What Would You Do in This Situation if This Was You?

Question by Gage G: what would you do in this situation if this was you?
ok I have been married for a year and a half, my wife that is 23, has had a pill addiction for about a yr of it that I know about, she went to a counselor/ group meetings for it on her own free will, she stopped the prescription medicine she was taking so much of, but like most addicts (including myself) she started drinking to make up for not taking the pills anymore. long story short, she was kicked out of “rehab” (for the lack of a better way to put it) cause she was showing up smelling like vodka and they wanted her to start AA meetings and she refused saying she don’t have a drinking problem. so now she is up to a bottle a day more or less and popping any pills she can get her hands on; Tylenol PM advil, our 18Month old sons prescriptions,
ETC… I have tried to sit down with her and discuss my concerns, but all that happens is she gets instantly mad and screams she don’t do this stuff and she don’t have a problem and now she try’s to hide all of this. This isn’t just me seeing the problems cause she has been caught trying to steal one of the neighbors meds (take a few out of her bottle when she isn’t looking type of thing, but the owner of them didn’t trust my wife cause she could see through her lies and stuff, and had counted them) I have found empty vodka bottles under the seat of my car and in the garbage cans. I don’t drink and we are the only two that could put them in the garbage…..
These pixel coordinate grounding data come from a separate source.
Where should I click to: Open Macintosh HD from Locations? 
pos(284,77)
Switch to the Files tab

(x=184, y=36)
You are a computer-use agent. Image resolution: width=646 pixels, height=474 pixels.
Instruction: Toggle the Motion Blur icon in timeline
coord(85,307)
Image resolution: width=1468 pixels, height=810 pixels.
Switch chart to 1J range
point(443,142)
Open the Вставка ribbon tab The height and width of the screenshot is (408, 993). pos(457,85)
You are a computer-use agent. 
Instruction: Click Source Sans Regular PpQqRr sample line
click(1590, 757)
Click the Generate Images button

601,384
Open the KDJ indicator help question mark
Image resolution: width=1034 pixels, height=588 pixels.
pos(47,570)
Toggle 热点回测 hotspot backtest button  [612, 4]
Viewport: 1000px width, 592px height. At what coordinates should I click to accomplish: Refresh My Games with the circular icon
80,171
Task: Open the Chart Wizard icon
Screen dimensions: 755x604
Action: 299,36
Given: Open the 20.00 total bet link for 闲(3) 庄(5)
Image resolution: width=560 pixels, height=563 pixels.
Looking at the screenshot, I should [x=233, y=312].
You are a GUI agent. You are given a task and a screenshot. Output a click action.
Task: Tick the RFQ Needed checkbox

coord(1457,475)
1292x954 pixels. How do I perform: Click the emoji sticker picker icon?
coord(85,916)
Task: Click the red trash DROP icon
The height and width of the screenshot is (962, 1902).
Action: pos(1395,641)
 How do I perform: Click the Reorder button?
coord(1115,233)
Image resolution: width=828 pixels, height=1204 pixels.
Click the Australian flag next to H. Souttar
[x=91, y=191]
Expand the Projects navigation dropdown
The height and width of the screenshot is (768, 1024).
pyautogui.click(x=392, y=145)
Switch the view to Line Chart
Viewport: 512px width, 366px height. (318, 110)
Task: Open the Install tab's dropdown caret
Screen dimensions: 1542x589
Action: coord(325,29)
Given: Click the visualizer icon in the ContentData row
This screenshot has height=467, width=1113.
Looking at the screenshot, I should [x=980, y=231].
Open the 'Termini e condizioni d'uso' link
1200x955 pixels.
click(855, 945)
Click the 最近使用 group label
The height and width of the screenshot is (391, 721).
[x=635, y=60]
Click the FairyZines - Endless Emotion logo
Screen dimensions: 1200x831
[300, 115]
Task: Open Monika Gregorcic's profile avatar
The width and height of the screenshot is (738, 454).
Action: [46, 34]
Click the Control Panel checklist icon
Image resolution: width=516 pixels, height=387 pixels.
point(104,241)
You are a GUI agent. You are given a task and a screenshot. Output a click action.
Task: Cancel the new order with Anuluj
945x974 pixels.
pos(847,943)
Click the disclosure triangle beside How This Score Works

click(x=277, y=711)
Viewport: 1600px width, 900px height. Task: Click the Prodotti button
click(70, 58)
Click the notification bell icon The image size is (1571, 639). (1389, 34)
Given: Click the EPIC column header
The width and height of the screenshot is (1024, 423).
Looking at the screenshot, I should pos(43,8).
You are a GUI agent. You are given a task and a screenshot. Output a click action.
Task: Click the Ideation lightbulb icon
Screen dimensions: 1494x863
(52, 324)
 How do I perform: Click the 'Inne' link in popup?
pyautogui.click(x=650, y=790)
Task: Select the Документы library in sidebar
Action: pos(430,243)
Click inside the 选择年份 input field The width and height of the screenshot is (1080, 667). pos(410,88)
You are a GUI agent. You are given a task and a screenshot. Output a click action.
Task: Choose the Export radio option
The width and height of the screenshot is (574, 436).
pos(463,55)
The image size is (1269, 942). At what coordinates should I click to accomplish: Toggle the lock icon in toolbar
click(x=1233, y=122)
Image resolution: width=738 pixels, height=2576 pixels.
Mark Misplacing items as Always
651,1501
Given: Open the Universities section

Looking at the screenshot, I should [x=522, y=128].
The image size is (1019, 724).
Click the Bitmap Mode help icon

I really do love her and don’t want to see her kill herself or allow this addiction to break us up, but at the same time I can’t have our young son around this either. I am permanently disabled so I barely have an income to support myself not counting a child too, but I am the only one that takes care of him and his daily activity’s (diaper changes, baths, meals, Dr visits, ETC…) and her paycheck is going to buying over the counter drugs and alcohol and who know what else, cause the bills are not getting paid now cause of this.

I need advice and would be very grateful for any constructive help that I can get….

a desperate husband and toddler

Best answer:

Answer by ah-ight
intervention.

Answer by ellie
This is a terrible situation for you to be in, and I do feel for you.

Unfortuanately, when you try to talk to your wife, you are not conversing with the woman you loved and married, but to the addiction. It is therefore almost impossible to have a reasonable and logical discussion with her.

You are both so young – it’s so tragic for your wife to be throwing away her youth (and life) like this.

Have you tried talking to someone professional about this? A relationship counsellor, or a trusted medical doctor? If you have a religious belief, perhaps talk with a senior person of the faith you follow? Or is there a sensible family member who might be willing to listen and help you?

Somehow you need to get your wife into AA or a live-in facility. I’m not sure if this can be achieved against her will. You must see a professional person about these issues.

If the child is in any sort of jeopardy, it might be best to leave. Your first obligation now is for the welfare of your son, no matter how much you love your wife. As cruel as it sounds, you cannot live your life under the threat of her suicide, whether intentional or not. She is unstable and it is a very questionable environment for your child to grow up in, even if the evidence of her problem could be hidden from him.

Besides that, I can’t see your marriage being very successful unless she can learn to control or overcome her addiction.

I feel you should not be coping with this by yourself. I hope you are able to get help for yourself and for her.